Pixel coordinate grounding data

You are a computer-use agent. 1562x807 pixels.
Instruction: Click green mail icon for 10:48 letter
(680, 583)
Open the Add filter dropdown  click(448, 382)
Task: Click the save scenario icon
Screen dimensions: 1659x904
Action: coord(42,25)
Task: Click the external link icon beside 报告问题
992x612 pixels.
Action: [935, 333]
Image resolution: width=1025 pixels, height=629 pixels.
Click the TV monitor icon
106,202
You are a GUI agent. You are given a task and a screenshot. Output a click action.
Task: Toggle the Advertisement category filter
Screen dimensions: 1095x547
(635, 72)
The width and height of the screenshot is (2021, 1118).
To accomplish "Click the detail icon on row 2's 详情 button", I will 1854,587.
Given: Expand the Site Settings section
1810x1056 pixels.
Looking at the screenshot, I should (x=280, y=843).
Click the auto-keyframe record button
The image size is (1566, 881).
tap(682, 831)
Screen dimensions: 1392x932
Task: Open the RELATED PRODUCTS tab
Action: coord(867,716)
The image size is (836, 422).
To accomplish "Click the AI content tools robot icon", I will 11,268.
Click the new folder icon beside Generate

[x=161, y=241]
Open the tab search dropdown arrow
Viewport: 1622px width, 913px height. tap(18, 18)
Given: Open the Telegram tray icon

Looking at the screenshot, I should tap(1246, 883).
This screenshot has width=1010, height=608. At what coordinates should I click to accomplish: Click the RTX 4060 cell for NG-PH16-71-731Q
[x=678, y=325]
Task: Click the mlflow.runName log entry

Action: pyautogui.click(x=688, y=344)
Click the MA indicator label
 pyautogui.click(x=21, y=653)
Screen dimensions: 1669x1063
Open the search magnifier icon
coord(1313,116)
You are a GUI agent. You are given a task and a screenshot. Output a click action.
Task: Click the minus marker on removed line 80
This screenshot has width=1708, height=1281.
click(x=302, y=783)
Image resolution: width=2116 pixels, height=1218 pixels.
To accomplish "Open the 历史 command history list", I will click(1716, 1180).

Exercise description:
Each line of the data must be retyped exactly.

Response:
You are a computer-use agent. 1562x807 pixels.
Instruction: Click green mail icon for 10:48 letter
(680, 583)
Open the Add filter dropdown  click(448, 382)
Task: Click the save scenario icon
Screen dimensions: 1659x904
Action: coord(42,25)
Task: Click the external link icon beside 报告问题
992x612 pixels.
Action: [935, 333]
Image resolution: width=1025 pixels, height=629 pixels.
Click the TV monitor icon
106,202
You are a GUI agent. You are given a task and a screenshot. Output a click action.
Task: Toggle the Advertisement category filter
Screen dimensions: 1095x547
(635, 72)
The width and height of the screenshot is (2021, 1118).
To accomplish "Click the detail icon on row 2's 详情 button", I will 1854,587.
Given: Expand the Site Settings section
1810x1056 pixels.
Looking at the screenshot, I should (x=280, y=843).
Click the auto-keyframe record button
The image size is (1566, 881).
tap(682, 831)
Screen dimensions: 1392x932
Task: Open the RELATED PRODUCTS tab
Action: coord(867,716)
The image size is (836, 422).
To accomplish "Click the AI content tools robot icon", I will 11,268.
Click the new folder icon beside Generate

[x=161, y=241]
Open the tab search dropdown arrow
Viewport: 1622px width, 913px height. tap(18, 18)
Given: Open the Telegram tray icon

Looking at the screenshot, I should tap(1246, 883).
This screenshot has width=1010, height=608. At what coordinates should I click to accomplish: Click the RTX 4060 cell for NG-PH16-71-731Q
[x=678, y=325]
Task: Click the mlflow.runName log entry

Action: pyautogui.click(x=688, y=344)
Click the MA indicator label
 pyautogui.click(x=21, y=653)
Screen dimensions: 1669x1063
Open the search magnifier icon
coord(1313,116)
You are a GUI agent. You are given a task and a screenshot. Output a click action.
Task: Click the minus marker on removed line 80
This screenshot has width=1708, height=1281.
click(x=302, y=783)
Image resolution: width=2116 pixels, height=1218 pixels.
To accomplish "Open the 历史 command history list", I will click(1716, 1180).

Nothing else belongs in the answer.